Published on March 18, 2013 , Modified on March 19, 2013

  • Description:

    C. Maxx Stevens: House of Memory, National Museum of American Indian-NY.

    Slip through a door beneath the splendor of the rotunda of Alexander Hamilton’s former home within the US Custom’s House, currently the National Museum of the American Indian NY and enter another world. Leave the gilded dome, the ornate marble columns, the gigantic murals of prowess, echoes of commerce and trade and behold another kind of dwelling; an introspective home constructed of wood, parchment, twines, hair, feathers, metal, wax, discarded items and shattered glass. A House of Memory, by C. Maxx Stevens lurks within baring some intimate truths about identity and the sur-realities of living in two different worlds.
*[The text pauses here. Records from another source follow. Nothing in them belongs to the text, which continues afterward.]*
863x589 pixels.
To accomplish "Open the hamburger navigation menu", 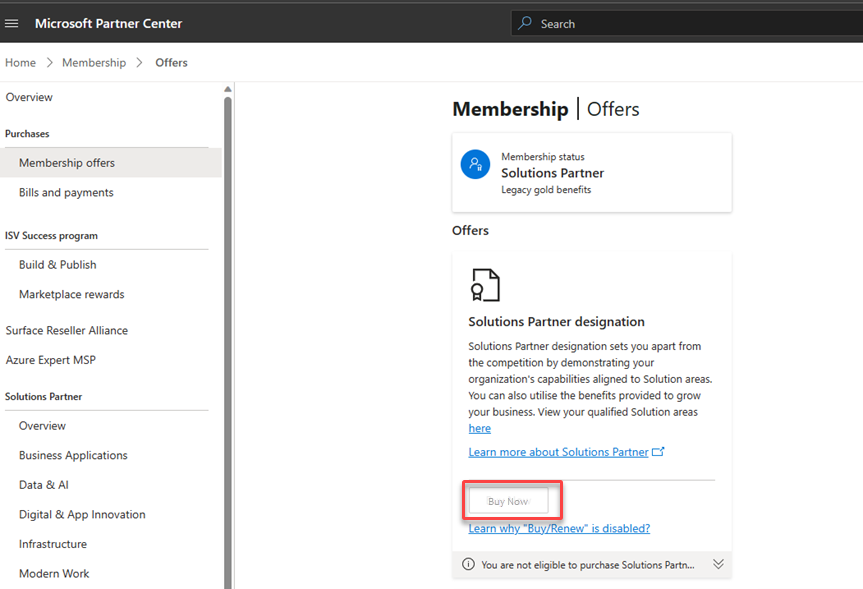I will point(12,23).
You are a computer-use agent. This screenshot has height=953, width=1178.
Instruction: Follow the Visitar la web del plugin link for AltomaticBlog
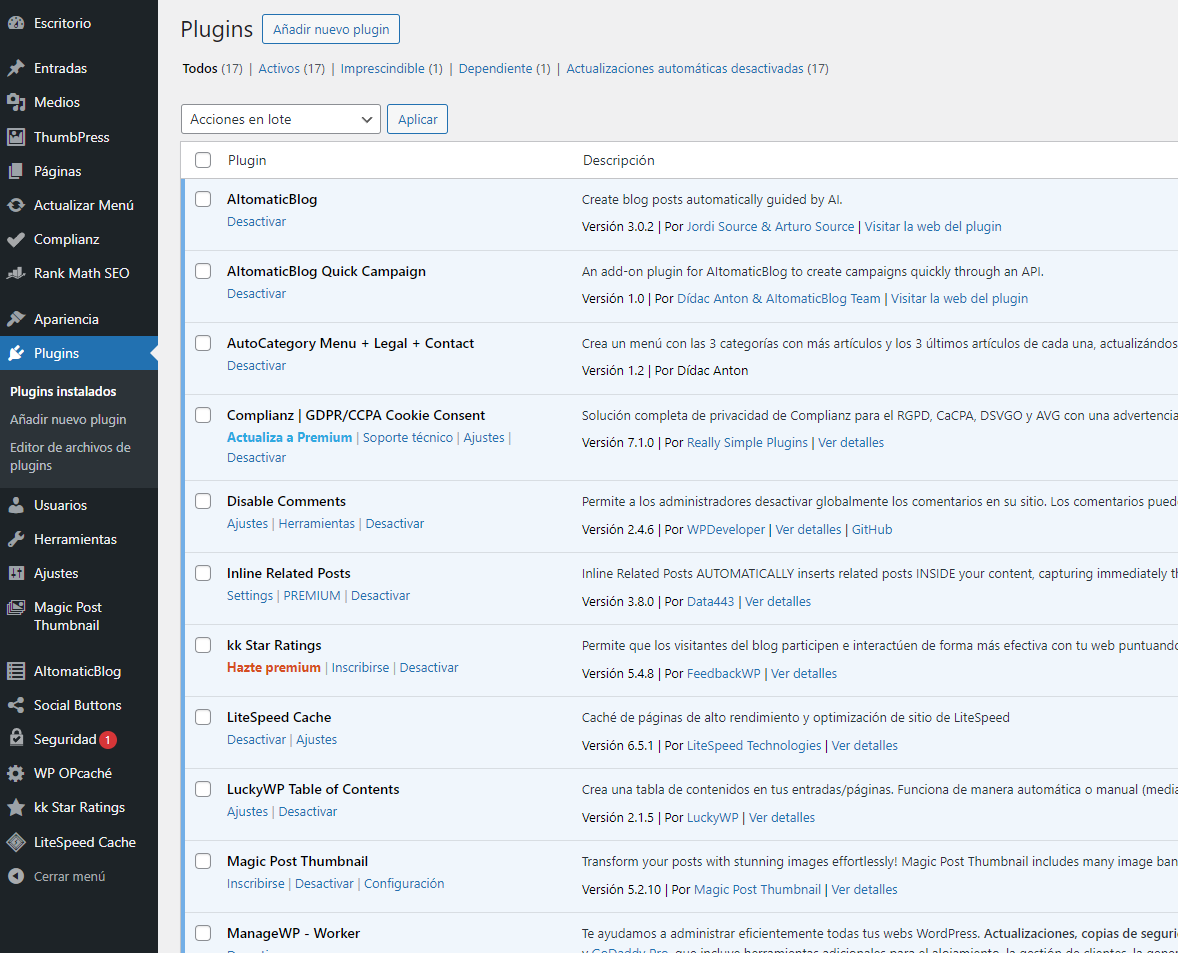pos(933,226)

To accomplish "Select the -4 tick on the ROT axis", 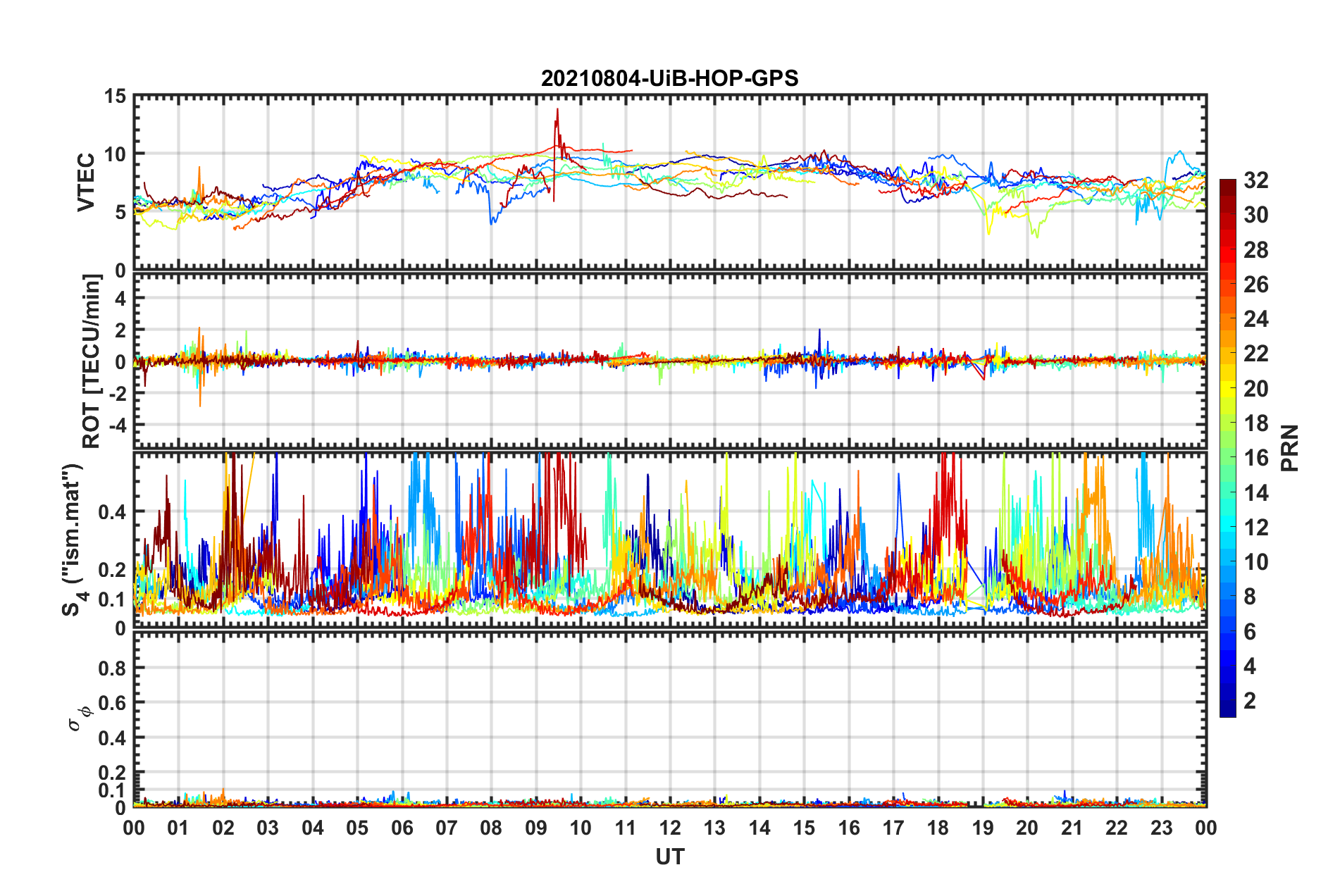I will [118, 425].
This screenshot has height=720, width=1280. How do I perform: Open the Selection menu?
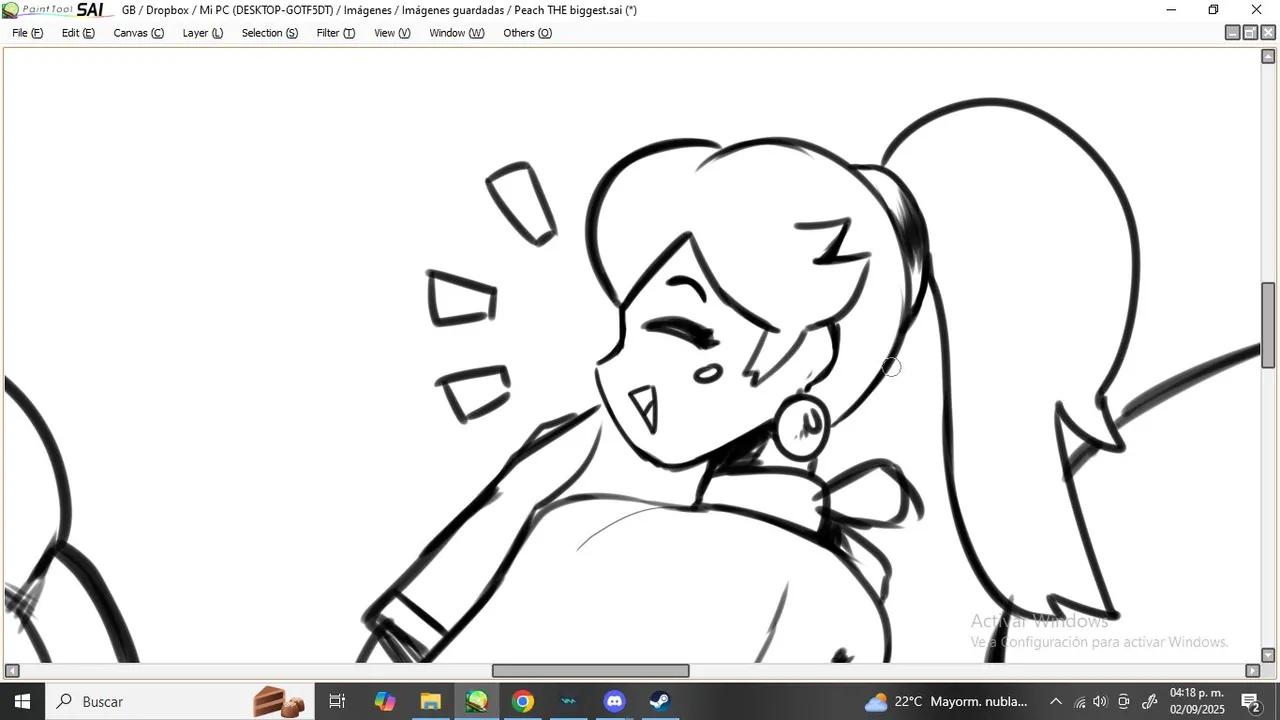(269, 33)
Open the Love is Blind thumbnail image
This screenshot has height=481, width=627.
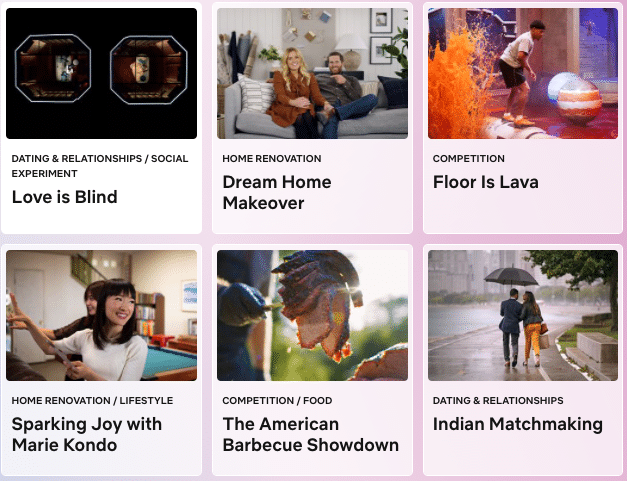click(101, 74)
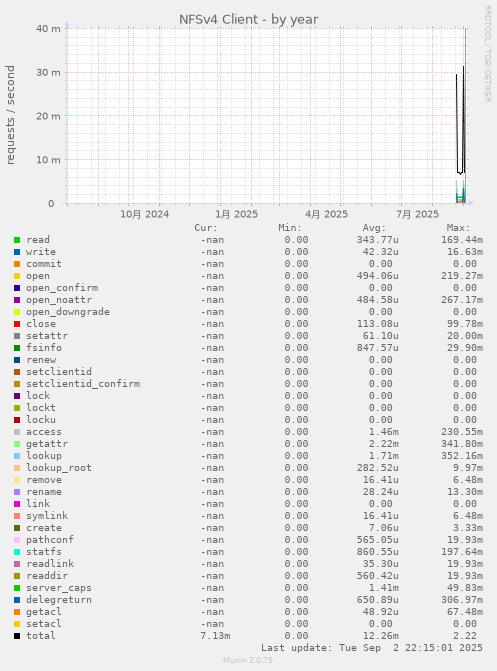Click the Cur column header
This screenshot has height=671, width=497.
coord(206,228)
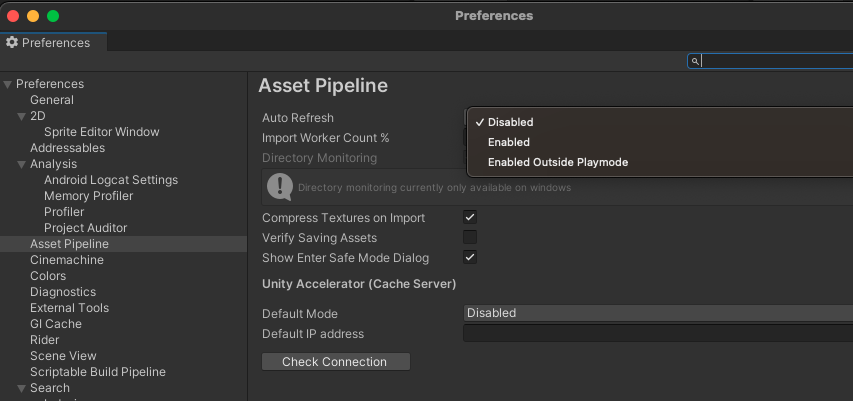Collapse the Preferences root tree node
Screen dimensions: 853x401
8,84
    As the murals of Reginald Marsh and Elmer Garnsey high along the rotunda walls call out assertively for us to remember and imagine a life and time before so do Stevens’ constructions, but in a much different, highly personal and introspective way. Presented with yet another perspective¬ from which to examine history– via first -hand accounts, reconstructed memories and in some cases reinvented ones– the visitor is summoned to examine historical truths in a new light.

    The exhibition occupies three large galleries and is ideally situated in relation to other current exhibitions and permanent collections. Access to House of Memory is easily attained directly off the rotunda as a starting point or trailed into at the tale end of Infinity of Nations. Either entry way (I have done both) provides a cohesive experience and a deepening of one’s prior knowledge. Stevens’ memories, spirits of her personal past become the docent, the narrative voice leading us through a different version of history. They permeate, tinker, and possibly shift one’s own perspective and experiences and invite the viewer along with the artist to consider other or multiple truths.

    Following a concise introduction, the first work in the perfectly pitched and lit gallery, Three Graces sets the stage. Representing the artist along with two of her sisters, feminine forms constructed of natural materials wear hoop skirts that resemble native Seminole dress. Each form is essentially the same but the materials vary and each is uniquely adorned to indicate the particular character, spirit and position of the sister. Placed where the head would reside, a different object rests. In the case of Molly, eldest sister and cataloguer of family history, a photograph of their mother and maternal grandparents sits (traditions are passed maternally within artists culture) and for Lou, the family storyteller a house. Steven’s own figure is topped with a ring of cedar twigs. Despite their implied differences a strong feeling of their close- knit, protective nature is conveyed.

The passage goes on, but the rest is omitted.